I wanted to package the binary up into a Docker image so that people could run it without installing its dependencies, and I took it as a challenge to try to minimise the size of the image as much as possible. I first used alpine as a base to build the binary and run it with CMD, which came out to 25.6MB. Seeing that alpine is only 8.32MB itself, I realised that not only were all of the files in the working directory being included in the final image, but so too were the dependencies that I needed to build the binary. To fix this, I used a multi-stage build with a second stage that takes only the binary from the first builder stage, dropping the image size to 8.32MB — this is alpine plus the imperceptible binary.

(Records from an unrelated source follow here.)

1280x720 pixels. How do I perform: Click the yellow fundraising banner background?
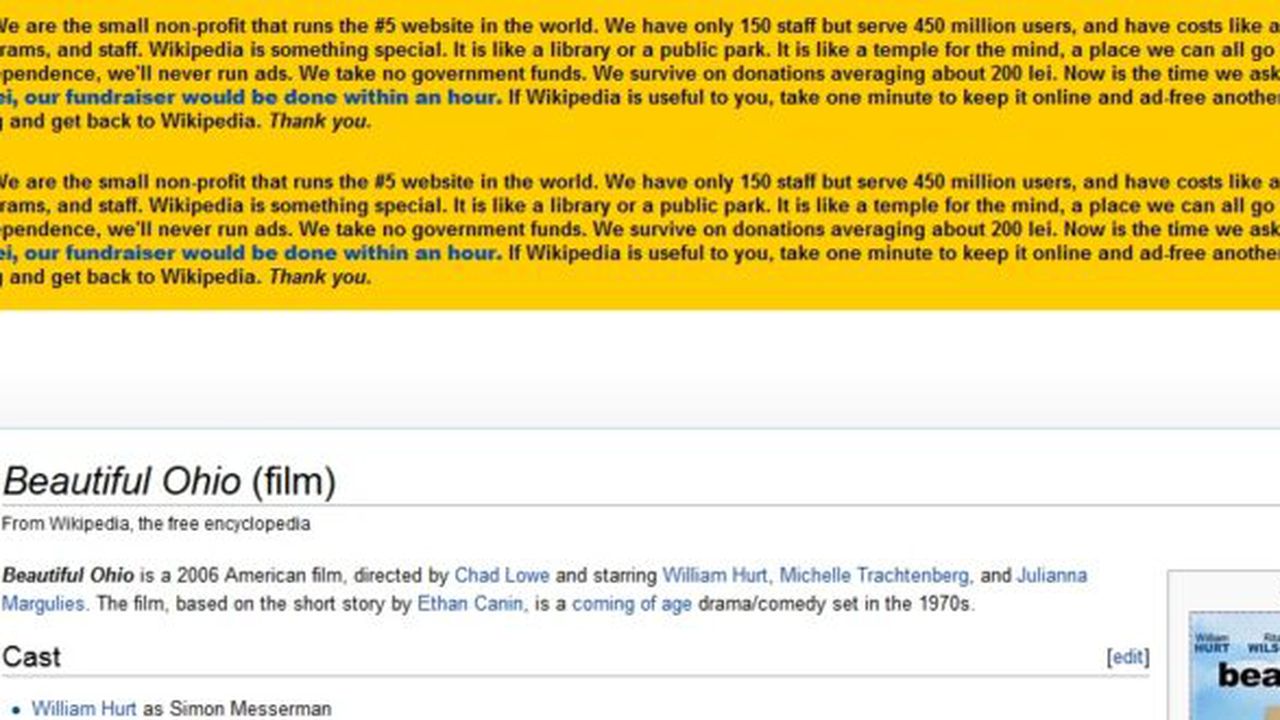coord(640,150)
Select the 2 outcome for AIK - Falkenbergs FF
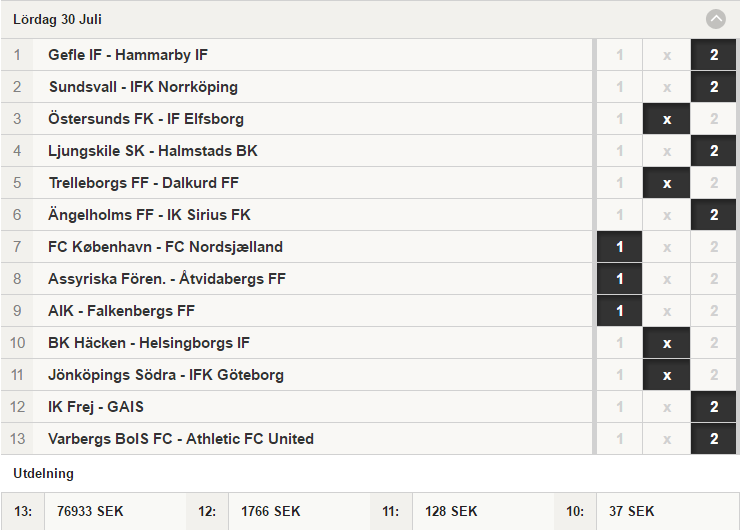This screenshot has height=530, width=740. [x=714, y=311]
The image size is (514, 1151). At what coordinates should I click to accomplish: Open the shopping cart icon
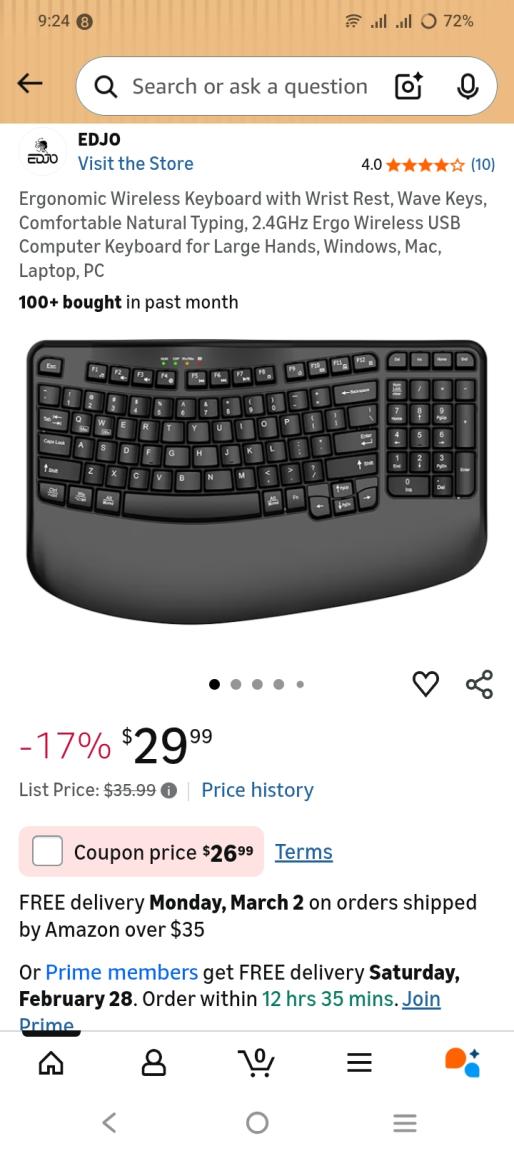(256, 1061)
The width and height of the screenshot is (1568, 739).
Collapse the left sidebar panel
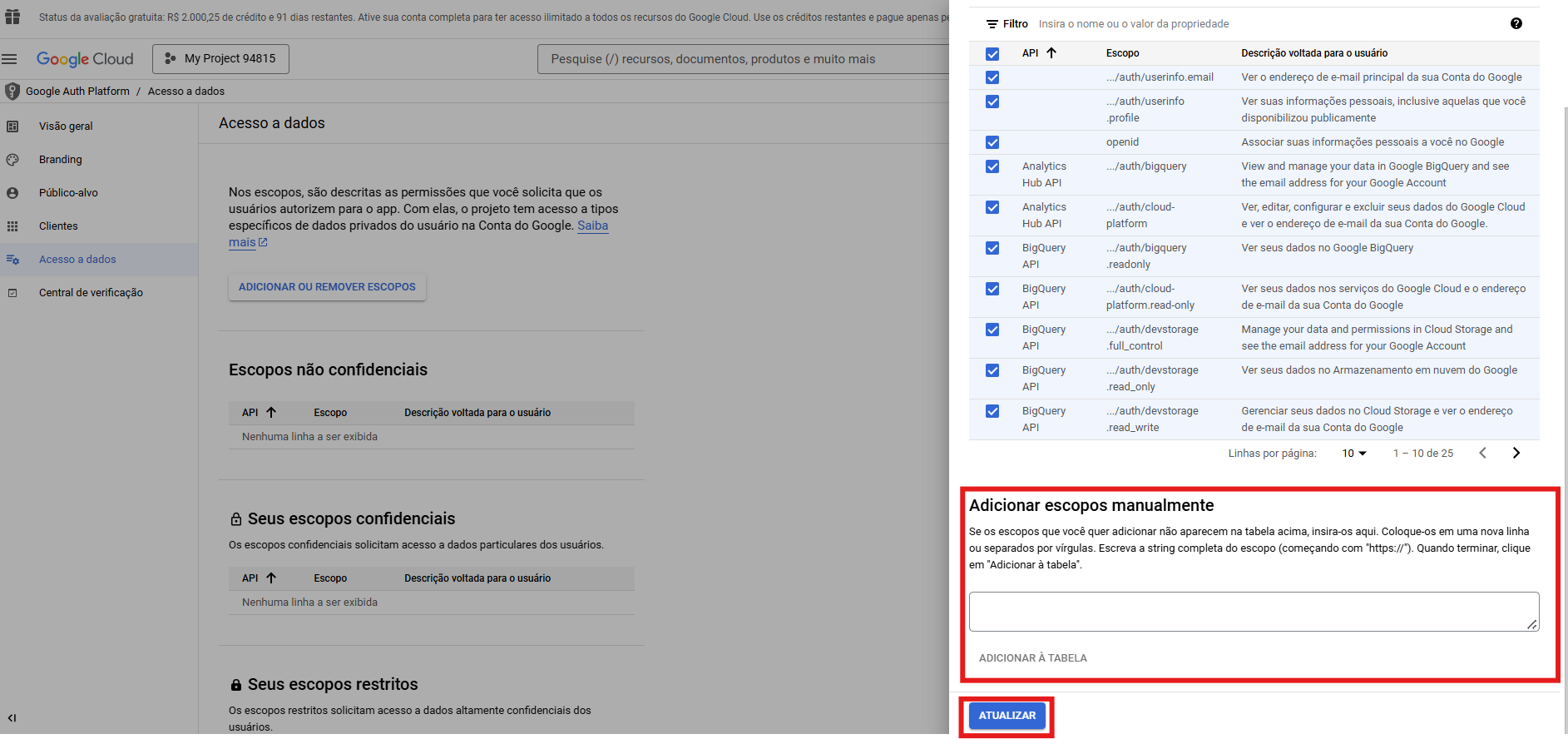pyautogui.click(x=12, y=717)
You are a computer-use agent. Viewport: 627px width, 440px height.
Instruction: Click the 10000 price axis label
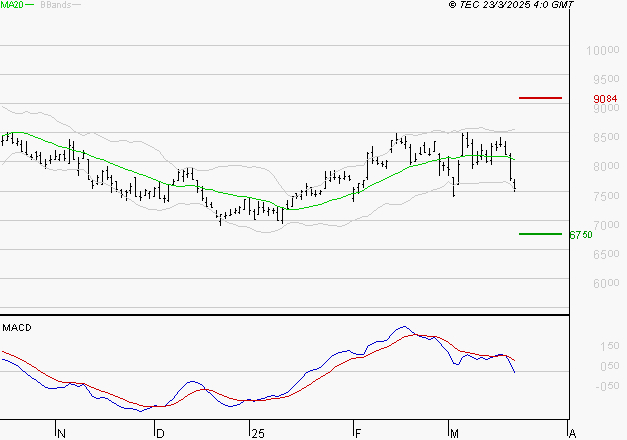pos(604,50)
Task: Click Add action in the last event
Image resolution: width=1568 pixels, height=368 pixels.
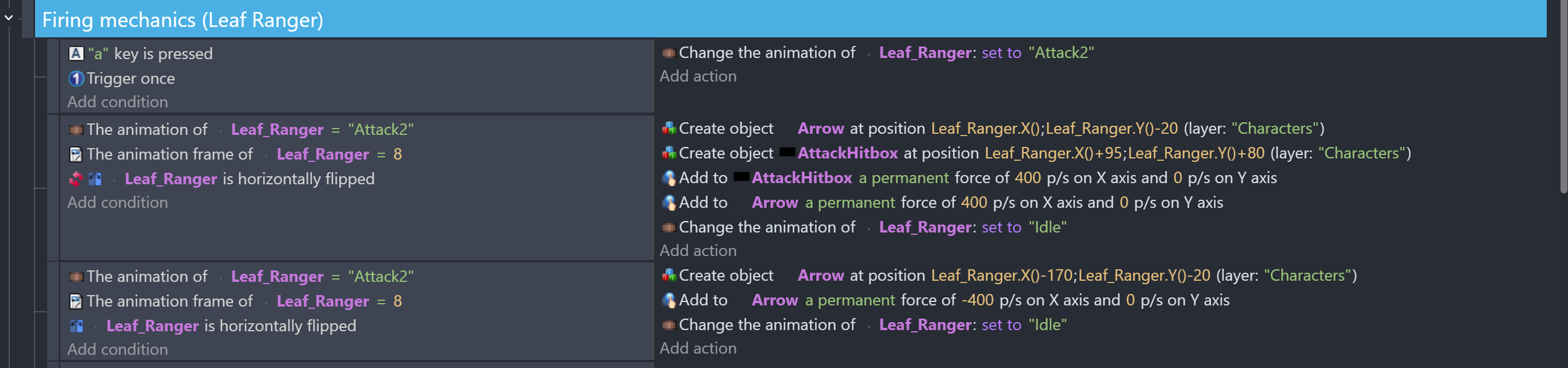Action: coord(698,348)
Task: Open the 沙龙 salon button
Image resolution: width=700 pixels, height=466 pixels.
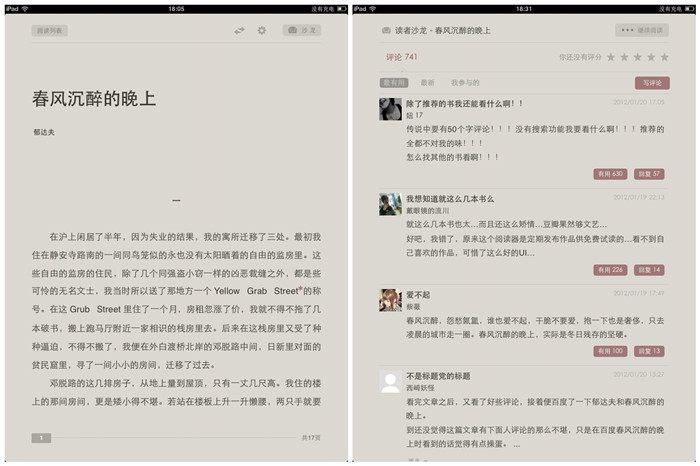Action: 302,31
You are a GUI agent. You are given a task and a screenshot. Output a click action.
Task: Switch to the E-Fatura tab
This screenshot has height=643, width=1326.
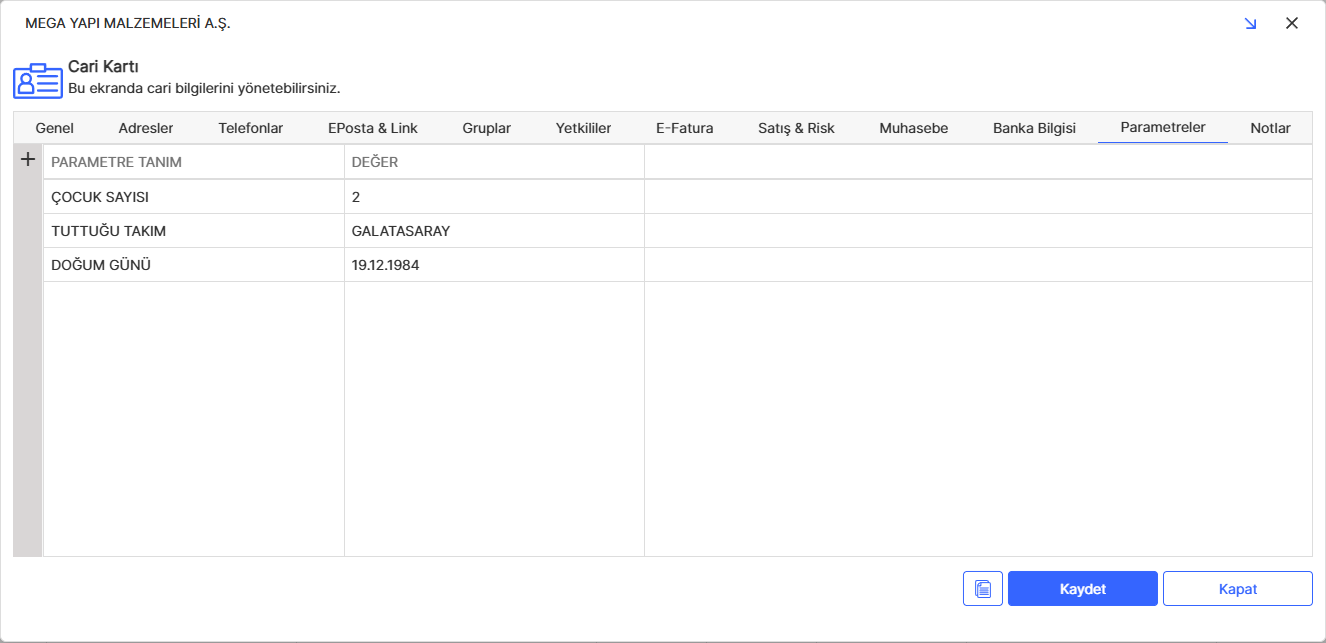[685, 128]
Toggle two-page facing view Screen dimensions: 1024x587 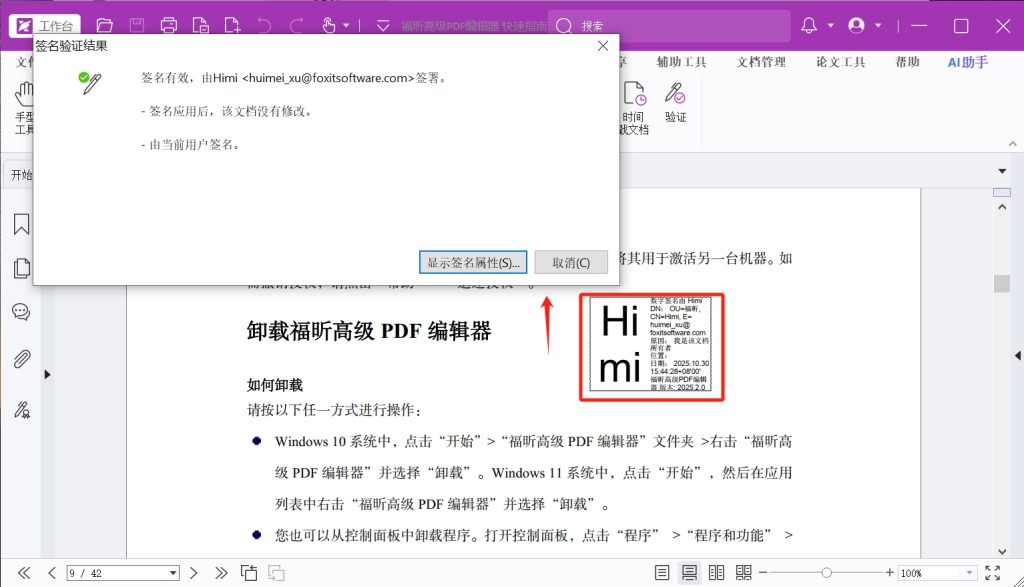[716, 573]
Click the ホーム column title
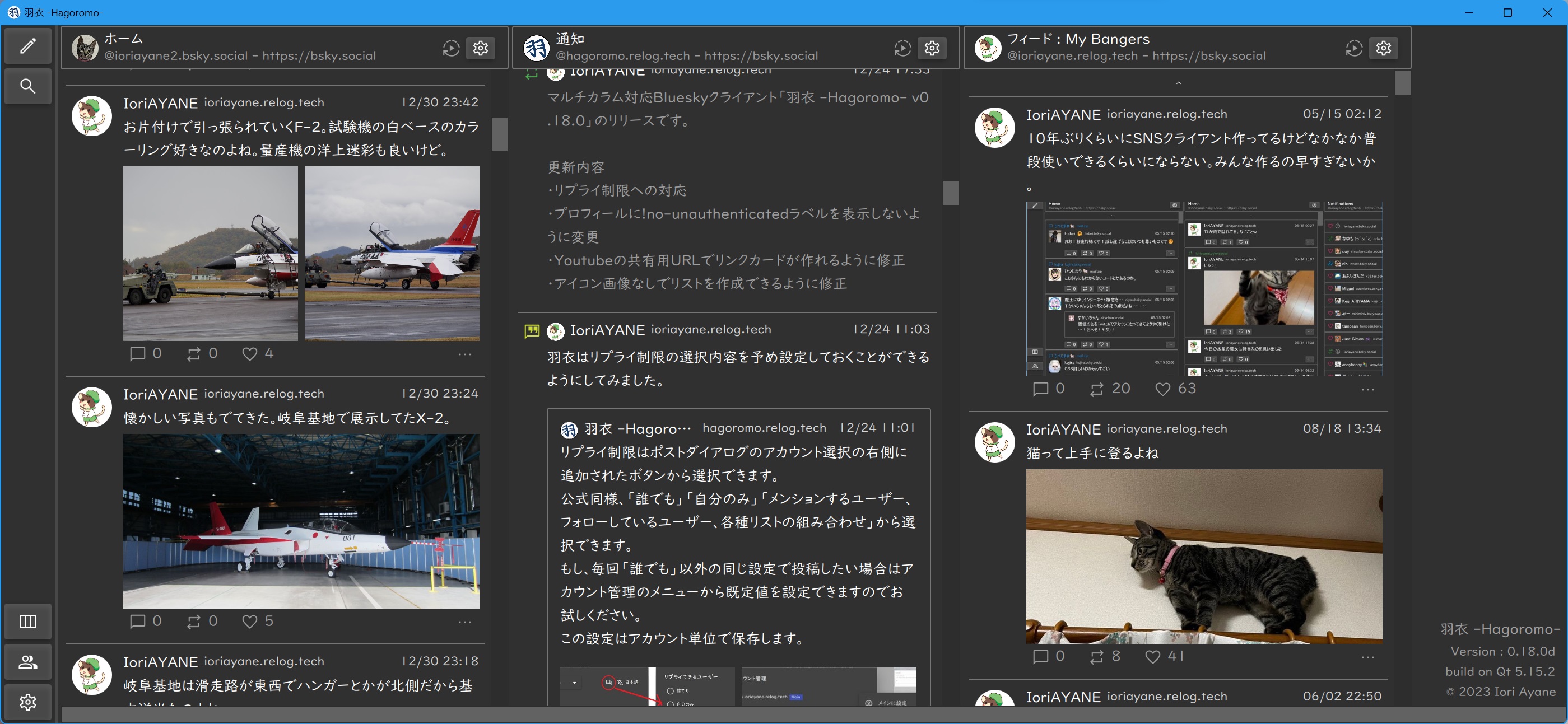 [x=124, y=39]
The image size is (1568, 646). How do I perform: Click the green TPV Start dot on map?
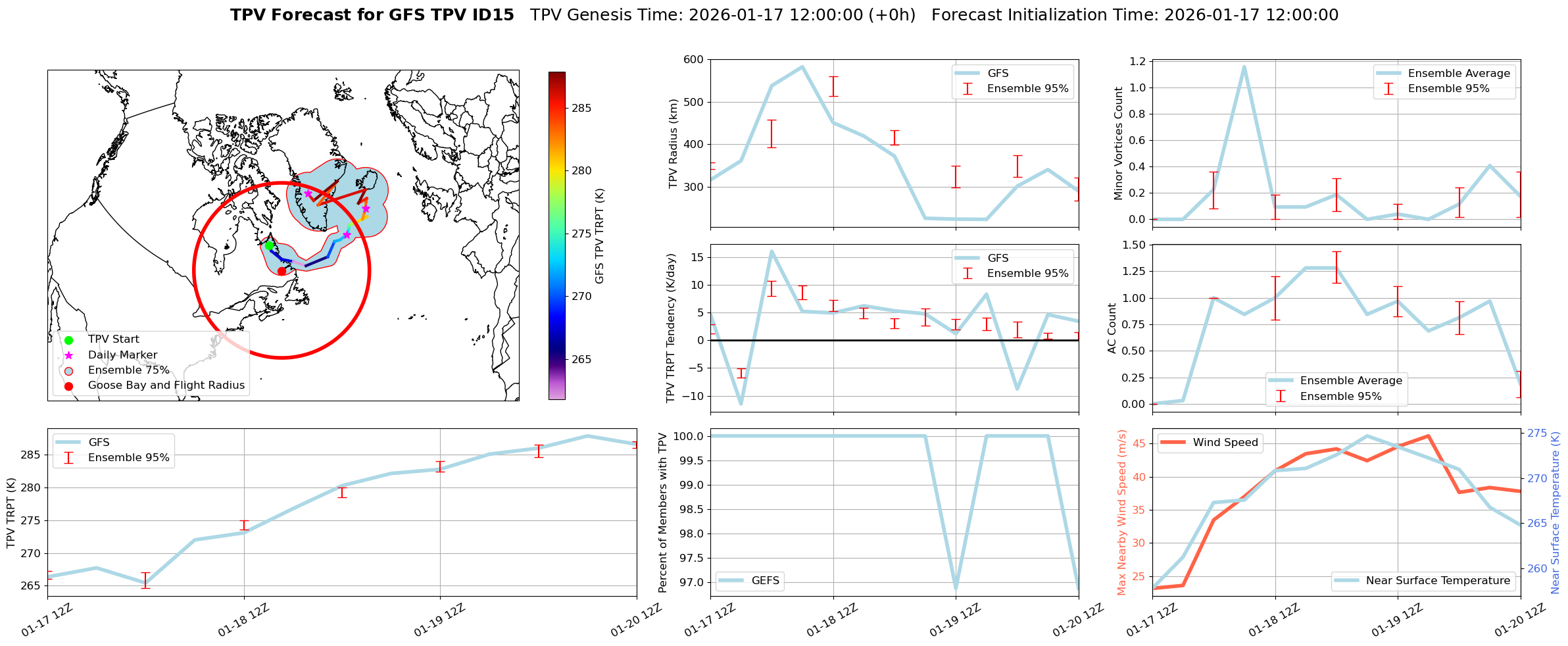coord(269,245)
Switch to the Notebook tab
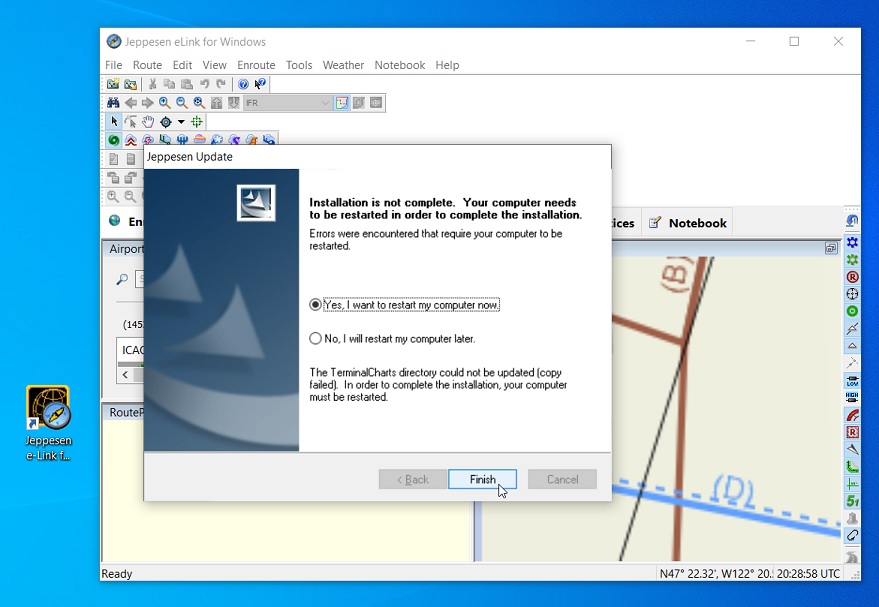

I was happy with this and didn’t think it was possible to reduce further, but I then discovered that Docker runs syscalls on the host kernel, and so I don’t need Linux in the image at all. Using the empty scratch image in the second stage, I dropped the image size to 11.3KB, which is 1.71KB when compressed. Pretty good.

Aside: Arch Linux

The personal dev machine I usually use is an M1 Macbook Pro (kept from my last job, thank you French labour laws), which notably is based on ARM, not x86. After about five seconds of researching how to write ARM assembly for the Darwin architecture, I realised that that would be horrible and that I should do x86 instead. I busted out my old ThinkPad T450 that got me through my third year of undergrad — bought after my last laptop had an unfortunate run-in with my cup of coffee — and realised I’d put Ubuntu server on it at some point and forgotten the password. I thought I’d take the opportunity to install Arch Linux and use it for this project. It’s an old laptop that struggled even with Ubuntu, but Arch is very snappy, and it was both informative and very fun doing all of the configuration. Arch’s minimalism is something I’d like to experiment more with in the future.

Conclusion

Overall, learning assembly was exciting and informative, but I couldn’t imagine implementing any larger of a project in it. Not because it’s superhumanly difficult, but just because of how dreary and dull it is to spend most of my time thinking about calling conventions. Occasionally you hear people argue that you can write something in assembly for extreme performance, but that idea is not only pointless, but actively harmful. Modern C compilers will write better assembly than you any day of the week, and unless you know the exact details of your target processor’s architecture you shouldn’t even attempt it. With out-of-order execution, pipelines hundreds of stages deep, and cache hierarchies supporting multiple in-flight requests, the notion that fewer instructions is automatically faster is pure fantasy.

Mostly, this project has made me grateful for high-level languages and modern tools. Thanks for reading.